+++ Data shown +++
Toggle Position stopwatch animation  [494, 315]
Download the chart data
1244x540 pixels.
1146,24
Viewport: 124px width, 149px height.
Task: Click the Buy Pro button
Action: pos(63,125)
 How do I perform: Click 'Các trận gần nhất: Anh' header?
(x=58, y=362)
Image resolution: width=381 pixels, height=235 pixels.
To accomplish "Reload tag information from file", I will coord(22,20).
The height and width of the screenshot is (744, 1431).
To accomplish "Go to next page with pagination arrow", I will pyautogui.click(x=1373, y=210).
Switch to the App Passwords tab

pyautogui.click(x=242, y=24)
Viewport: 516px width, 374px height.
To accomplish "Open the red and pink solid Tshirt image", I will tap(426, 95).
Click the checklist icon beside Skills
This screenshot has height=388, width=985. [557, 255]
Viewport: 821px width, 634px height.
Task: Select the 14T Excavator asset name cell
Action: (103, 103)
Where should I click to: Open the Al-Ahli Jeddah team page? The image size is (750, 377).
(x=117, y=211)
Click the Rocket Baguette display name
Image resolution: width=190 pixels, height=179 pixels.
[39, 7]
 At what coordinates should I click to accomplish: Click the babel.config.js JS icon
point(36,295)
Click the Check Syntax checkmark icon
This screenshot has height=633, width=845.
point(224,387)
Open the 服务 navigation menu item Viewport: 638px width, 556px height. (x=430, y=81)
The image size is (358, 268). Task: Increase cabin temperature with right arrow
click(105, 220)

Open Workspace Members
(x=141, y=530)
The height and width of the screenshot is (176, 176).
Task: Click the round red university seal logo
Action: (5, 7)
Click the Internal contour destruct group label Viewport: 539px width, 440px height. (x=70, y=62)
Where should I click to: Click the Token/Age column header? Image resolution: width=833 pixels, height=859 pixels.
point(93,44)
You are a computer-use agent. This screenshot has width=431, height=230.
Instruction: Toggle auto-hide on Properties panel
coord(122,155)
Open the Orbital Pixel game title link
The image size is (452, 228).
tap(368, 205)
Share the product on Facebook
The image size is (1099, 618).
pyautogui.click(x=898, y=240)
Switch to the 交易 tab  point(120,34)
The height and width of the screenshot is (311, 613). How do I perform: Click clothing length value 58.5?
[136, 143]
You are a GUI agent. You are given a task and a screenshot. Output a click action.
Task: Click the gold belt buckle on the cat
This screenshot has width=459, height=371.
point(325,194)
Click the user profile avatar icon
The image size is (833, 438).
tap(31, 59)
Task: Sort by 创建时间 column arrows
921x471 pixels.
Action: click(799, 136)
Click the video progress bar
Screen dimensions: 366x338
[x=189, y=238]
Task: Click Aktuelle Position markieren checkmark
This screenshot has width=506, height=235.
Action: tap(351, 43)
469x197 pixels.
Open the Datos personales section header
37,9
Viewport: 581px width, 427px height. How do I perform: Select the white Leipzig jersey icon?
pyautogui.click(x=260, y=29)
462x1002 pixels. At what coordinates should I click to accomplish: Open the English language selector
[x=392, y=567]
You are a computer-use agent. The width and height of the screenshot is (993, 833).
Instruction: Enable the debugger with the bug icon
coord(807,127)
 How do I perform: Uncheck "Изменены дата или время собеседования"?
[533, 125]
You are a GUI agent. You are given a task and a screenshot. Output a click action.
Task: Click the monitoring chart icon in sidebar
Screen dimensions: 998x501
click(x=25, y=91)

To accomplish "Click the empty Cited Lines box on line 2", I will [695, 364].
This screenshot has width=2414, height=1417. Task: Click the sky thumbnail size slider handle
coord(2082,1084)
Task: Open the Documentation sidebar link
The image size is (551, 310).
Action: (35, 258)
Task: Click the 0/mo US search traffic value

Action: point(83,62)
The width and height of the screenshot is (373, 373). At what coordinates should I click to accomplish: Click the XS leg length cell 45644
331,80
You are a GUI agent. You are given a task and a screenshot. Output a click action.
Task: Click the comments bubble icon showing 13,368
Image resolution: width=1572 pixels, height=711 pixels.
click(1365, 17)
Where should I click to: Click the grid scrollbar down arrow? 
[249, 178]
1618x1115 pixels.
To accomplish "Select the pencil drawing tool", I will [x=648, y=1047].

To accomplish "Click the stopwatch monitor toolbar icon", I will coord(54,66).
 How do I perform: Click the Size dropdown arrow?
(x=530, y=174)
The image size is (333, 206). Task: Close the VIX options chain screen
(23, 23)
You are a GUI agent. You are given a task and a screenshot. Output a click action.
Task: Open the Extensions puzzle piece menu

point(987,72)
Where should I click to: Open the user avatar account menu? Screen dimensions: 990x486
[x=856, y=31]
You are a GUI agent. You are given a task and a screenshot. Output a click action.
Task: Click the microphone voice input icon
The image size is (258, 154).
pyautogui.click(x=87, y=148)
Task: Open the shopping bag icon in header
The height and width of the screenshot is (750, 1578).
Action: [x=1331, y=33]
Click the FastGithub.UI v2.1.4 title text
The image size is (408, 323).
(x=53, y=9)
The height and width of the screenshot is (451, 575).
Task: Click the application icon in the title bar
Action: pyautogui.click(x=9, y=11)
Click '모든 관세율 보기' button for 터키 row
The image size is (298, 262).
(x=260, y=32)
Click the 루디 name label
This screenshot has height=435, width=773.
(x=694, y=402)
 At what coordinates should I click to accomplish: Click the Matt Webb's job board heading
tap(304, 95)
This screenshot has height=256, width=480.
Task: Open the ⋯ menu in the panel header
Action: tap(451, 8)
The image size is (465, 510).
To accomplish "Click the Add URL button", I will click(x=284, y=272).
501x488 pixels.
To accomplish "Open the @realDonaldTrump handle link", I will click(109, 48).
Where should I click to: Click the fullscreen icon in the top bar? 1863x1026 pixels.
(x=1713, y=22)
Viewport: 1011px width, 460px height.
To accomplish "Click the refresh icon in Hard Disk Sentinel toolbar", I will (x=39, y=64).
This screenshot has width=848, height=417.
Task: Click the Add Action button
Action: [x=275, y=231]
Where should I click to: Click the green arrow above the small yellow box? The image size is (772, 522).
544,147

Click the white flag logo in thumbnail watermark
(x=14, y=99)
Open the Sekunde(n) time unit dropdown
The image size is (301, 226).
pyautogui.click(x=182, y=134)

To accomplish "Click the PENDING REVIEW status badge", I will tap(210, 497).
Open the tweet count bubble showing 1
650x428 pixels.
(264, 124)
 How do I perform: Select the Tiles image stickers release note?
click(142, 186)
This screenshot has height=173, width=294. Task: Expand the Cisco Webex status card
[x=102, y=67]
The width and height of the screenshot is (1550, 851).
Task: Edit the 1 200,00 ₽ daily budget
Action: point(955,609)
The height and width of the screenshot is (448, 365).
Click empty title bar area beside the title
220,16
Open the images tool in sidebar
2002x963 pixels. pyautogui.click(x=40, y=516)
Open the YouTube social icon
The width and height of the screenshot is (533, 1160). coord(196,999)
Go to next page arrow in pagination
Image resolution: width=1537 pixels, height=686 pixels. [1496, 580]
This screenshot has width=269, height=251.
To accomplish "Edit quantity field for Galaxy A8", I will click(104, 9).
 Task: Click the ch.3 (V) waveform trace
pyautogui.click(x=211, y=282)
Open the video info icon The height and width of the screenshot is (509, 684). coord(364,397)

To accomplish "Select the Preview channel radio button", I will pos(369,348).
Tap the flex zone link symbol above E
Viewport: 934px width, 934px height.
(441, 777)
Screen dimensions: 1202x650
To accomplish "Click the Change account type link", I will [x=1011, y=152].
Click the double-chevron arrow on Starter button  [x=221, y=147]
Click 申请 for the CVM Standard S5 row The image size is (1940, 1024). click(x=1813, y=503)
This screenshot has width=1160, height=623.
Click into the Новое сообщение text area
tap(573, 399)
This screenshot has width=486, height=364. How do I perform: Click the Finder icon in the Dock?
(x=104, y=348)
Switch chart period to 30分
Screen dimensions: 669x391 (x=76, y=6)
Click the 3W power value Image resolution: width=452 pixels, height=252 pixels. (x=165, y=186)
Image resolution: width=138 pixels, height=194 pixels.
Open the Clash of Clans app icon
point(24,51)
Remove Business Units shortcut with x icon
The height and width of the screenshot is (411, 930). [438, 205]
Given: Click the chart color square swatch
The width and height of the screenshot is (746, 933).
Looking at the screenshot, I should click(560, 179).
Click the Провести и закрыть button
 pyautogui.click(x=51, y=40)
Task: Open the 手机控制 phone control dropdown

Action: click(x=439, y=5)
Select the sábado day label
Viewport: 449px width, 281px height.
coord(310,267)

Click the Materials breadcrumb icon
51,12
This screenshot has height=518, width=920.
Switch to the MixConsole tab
+++
◆ **Written exercise**
Quote the items from the beginning up to and including the line containing "pyautogui.click(x=242, y=24)".

◆ **Solution**
Toggle Position stopwatch animation  [494, 315]
Download the chart data
1244x540 pixels.
1146,24
Viewport: 124px width, 149px height.
Task: Click the Buy Pro button
Action: pos(63,125)
 How do I perform: Click 'Các trận gần nhất: Anh' header?
(x=58, y=362)
Image resolution: width=381 pixels, height=235 pixels.
To accomplish "Reload tag information from file", I will coord(22,20).
The height and width of the screenshot is (744, 1431).
To accomplish "Go to next page with pagination arrow", I will pyautogui.click(x=1373, y=210).
Switch to the App Passwords tab

pyautogui.click(x=242, y=24)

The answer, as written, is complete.